For St. Louis families weighing hospice care, here's the 2026 picture — local costs, Missouri licensing, and the questions that matter most before you tour.
St. Louis in context
The City of St. Louis is the metro's population center and has by far the deepest inventory of senior care, from small Residential Care Facility I homes in neighborhoods like Carondelet and Dutchtown to larger Residential Care Facility II and Assisted Living Facility communities in and around the Central West End, Midtown, and along the riverfront.
St. Louis sits in City of St. Louis (an independent city, not part of St. Louis County). Nearby hospitals include Barnes-Jewish Hospital, SSM Health Saint Louis University Hospital, VA St. Louis Health Care System — John Cochran Division, and VA St. Louis Health Care System — Jefferson Barracks Division, which matters for discharge planning and for staying close to a parent's doctors. Families here commonly focus on areas such as Central West End, The Hill, Soulard, Lafayette Square, Tower Grove South, Downtown. Because the City of St. Louis spans the full metro price range, it is where families have the most room to compare communities on cost and care level.

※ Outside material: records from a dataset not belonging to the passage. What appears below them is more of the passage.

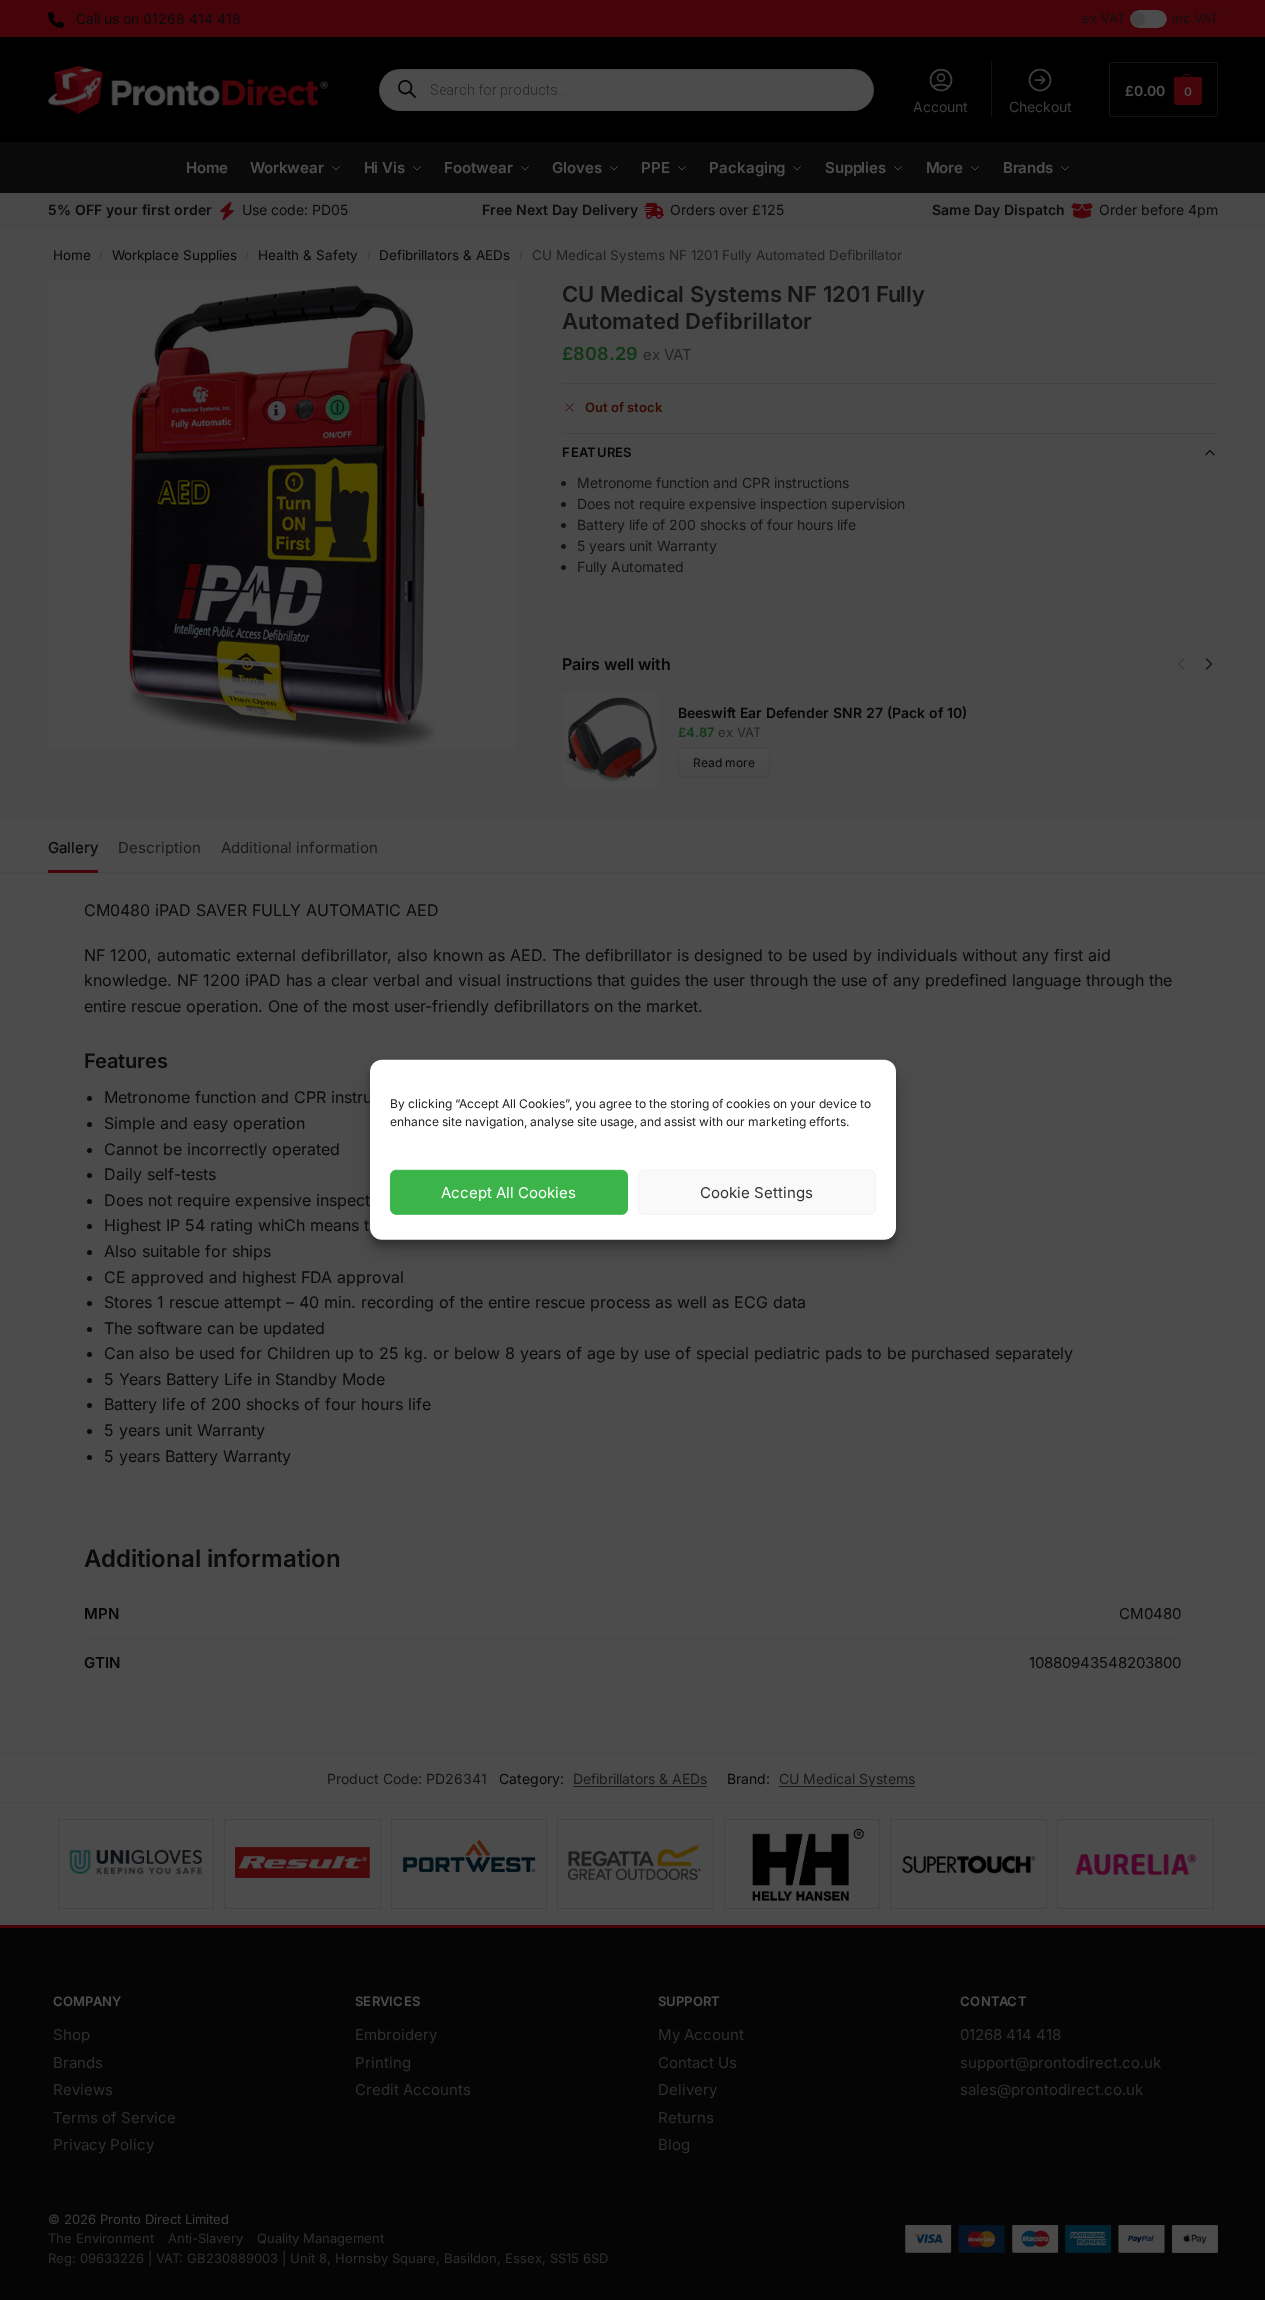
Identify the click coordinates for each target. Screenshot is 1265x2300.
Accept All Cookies (508, 1192)
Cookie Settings (756, 1192)
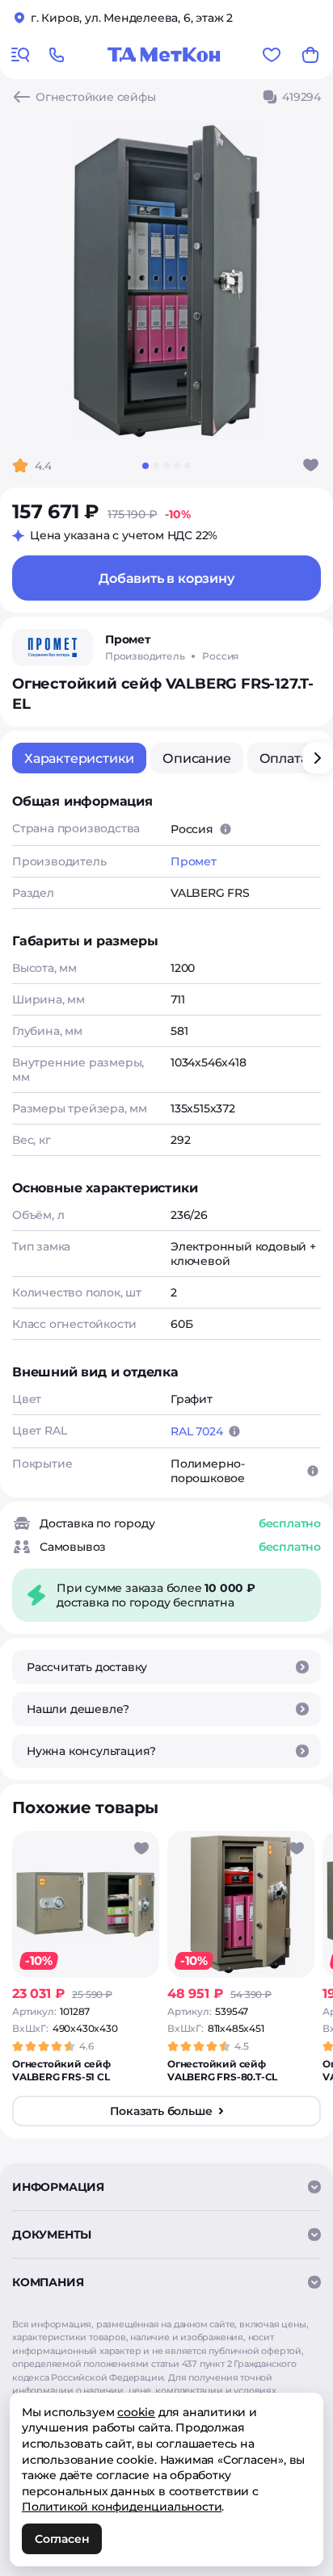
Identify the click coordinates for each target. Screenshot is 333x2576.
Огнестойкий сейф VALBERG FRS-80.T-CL (222, 2070)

Hospice Care: what you're actually buying
Hospice is comfort-focused care for the end of life — pain and symptom management, plus family support — delivered at home, in a facility, or in a dedicated hospice residence.
Missouri hospices are DHSS-licensed, and the Medicare hospice benefit covers most hospice care at little to no out-of-pocket cost for eligible patients. A typical monthly range is little to no out-of-pocket cost when covered by Medicare or Medicaid.
When you visit, look past the lobby and check these:
- whether care can be delivered wherever your loved one lives now
- the after-hours and weekend response for a symptom crisis
- the bereavement support offered to the family
Paying for hospice care in St. Louis
In the St. Louis market, hospice care typically runs little to no out-of-pocket cost when covered by Medicare or Medicaid. Because the City of St. Louis spans the full metro price range, it is where families have the most room to compare communities on cost and care level. Most families combine sources over time: private savings and Social Security first, then long-term-care insurance if it's in place, VA Aid & Attendance for eligible veterans and surviving spouses, and Missouri's Aged and Disabled Waiver (and Missouri Care Options) through MO HealthNet, which can cover care services (not room and board) for those who meet the income and asset tests.
Verify any community's license and inspection record on the Missouri DHSS Section for Long-Term Care Regulation facility search (health.mo.gov) before you commit — it's the one statewide database that covers every provider in City of St. Louis (an independent city, not part of St. Louis County).